WORK ORDER:
Could you output only the lines from the one containing "Select hole 9 marker on the map" through the last line of the data, both included?

PROVIDED ENTRIES:
- Opening Delimiter -
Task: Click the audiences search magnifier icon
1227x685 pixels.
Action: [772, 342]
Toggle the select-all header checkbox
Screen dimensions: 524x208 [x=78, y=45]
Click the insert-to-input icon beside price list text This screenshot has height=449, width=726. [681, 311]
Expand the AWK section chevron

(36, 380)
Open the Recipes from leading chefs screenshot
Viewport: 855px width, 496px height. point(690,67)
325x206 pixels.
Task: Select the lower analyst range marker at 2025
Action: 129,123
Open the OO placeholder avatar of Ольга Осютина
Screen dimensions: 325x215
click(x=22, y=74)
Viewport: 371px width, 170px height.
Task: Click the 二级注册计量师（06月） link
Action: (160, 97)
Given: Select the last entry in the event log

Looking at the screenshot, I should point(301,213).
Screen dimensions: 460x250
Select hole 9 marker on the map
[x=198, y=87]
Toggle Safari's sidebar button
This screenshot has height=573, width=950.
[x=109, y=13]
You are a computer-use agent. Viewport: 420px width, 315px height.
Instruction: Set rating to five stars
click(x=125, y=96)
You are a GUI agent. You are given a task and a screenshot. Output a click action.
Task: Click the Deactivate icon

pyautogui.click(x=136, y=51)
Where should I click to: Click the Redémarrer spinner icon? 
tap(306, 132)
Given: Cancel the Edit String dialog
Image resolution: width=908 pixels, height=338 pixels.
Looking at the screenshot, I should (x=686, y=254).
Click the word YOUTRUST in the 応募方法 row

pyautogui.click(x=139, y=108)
- Closing Delimiter -
SOLUTION FOR THIS TASK:
Select hole 9 marker on the map
[x=198, y=87]
Toggle Safari's sidebar button
This screenshot has height=573, width=950.
[x=109, y=13]
You are a computer-use agent. Viewport: 420px width, 315px height.
Instruction: Set rating to five stars
click(x=125, y=96)
You are a GUI agent. You are given a task and a screenshot. Output a click action.
Task: Click the Deactivate icon

pyautogui.click(x=136, y=51)
Where should I click to: Click the Redémarrer spinner icon? 
tap(306, 132)
Given: Cancel the Edit String dialog
Image resolution: width=908 pixels, height=338 pixels.
Looking at the screenshot, I should (x=686, y=254).
Click the word YOUTRUST in the 応募方法 row

pyautogui.click(x=139, y=108)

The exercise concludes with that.